[Entries taken from a collection]:

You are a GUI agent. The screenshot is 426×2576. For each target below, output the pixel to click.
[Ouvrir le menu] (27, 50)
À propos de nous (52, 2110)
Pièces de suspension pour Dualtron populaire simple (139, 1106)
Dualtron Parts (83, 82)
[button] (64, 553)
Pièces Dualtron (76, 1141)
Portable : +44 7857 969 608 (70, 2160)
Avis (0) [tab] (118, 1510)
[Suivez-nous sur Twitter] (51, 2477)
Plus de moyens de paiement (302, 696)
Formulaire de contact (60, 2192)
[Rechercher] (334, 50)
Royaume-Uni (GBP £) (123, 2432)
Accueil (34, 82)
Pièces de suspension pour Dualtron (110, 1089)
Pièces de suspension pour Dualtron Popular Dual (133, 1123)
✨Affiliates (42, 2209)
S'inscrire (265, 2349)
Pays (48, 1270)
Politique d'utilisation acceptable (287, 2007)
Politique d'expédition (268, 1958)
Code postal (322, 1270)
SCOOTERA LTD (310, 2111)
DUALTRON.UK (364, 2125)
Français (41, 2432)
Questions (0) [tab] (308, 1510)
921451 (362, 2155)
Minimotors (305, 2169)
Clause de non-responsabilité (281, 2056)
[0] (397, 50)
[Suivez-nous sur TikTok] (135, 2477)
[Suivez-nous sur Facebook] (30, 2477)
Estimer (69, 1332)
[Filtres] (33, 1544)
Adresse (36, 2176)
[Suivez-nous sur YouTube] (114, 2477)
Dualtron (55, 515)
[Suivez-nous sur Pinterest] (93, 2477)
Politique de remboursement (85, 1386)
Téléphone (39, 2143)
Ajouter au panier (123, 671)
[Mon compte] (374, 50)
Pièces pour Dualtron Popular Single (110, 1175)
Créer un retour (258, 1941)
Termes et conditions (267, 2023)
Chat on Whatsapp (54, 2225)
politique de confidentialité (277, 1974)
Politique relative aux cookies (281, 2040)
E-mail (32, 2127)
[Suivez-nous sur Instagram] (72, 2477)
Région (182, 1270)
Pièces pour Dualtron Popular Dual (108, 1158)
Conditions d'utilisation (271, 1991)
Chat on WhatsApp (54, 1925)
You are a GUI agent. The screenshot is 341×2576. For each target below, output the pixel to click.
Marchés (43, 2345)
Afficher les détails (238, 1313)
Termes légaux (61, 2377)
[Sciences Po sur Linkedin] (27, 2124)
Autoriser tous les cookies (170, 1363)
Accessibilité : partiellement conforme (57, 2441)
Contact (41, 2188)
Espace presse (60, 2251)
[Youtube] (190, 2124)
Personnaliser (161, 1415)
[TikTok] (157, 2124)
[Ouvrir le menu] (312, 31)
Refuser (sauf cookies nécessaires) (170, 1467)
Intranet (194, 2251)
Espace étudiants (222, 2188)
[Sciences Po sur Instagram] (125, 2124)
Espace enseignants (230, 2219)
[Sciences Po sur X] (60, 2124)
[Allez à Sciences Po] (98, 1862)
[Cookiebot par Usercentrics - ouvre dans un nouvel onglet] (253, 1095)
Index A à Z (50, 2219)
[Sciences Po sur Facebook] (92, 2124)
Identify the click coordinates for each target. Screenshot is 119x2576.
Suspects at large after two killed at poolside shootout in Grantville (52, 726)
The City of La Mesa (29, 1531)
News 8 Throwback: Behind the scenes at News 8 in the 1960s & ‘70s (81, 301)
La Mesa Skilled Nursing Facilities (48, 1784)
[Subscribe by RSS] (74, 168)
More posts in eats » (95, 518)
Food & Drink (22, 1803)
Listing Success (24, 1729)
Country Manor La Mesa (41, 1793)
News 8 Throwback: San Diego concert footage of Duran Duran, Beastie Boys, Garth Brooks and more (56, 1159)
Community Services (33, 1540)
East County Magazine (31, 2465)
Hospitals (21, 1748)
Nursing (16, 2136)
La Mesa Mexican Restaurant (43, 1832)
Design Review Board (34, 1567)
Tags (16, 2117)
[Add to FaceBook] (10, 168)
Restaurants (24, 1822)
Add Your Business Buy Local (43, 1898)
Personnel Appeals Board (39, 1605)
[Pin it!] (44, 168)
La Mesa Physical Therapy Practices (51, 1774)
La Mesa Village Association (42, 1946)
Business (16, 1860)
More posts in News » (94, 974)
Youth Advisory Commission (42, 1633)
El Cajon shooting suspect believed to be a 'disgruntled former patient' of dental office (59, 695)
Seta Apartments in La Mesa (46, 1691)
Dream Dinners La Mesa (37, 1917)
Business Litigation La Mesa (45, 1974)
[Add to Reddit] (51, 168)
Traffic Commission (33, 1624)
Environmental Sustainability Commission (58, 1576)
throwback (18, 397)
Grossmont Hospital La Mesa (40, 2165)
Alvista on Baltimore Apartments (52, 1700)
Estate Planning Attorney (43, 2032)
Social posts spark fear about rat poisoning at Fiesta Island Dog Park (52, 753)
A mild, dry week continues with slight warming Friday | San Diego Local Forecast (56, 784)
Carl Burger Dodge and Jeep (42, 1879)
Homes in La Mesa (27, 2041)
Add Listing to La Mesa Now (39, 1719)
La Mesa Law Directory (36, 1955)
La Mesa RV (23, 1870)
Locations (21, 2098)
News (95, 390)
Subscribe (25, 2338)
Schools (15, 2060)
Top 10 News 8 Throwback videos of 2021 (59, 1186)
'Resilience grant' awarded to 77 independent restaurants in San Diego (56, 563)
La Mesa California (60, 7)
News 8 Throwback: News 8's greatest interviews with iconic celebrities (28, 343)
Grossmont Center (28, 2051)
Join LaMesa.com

[INSTRUCTIONS FOR THE TASK]: Please reply with an exact copy of the lines above, starting at the first and ending at the line that holds "[button] (64, 553)".

[OUTPUT OF THE EXERCISE]:
You are a GUI agent. The screenshot is 426×2576. For each target below, output the pixel to click.
[Ouvrir le menu] (27, 50)
À propos de nous (52, 2110)
Pièces de suspension pour Dualtron populaire simple (139, 1106)
Dualtron Parts (83, 82)
[button] (64, 553)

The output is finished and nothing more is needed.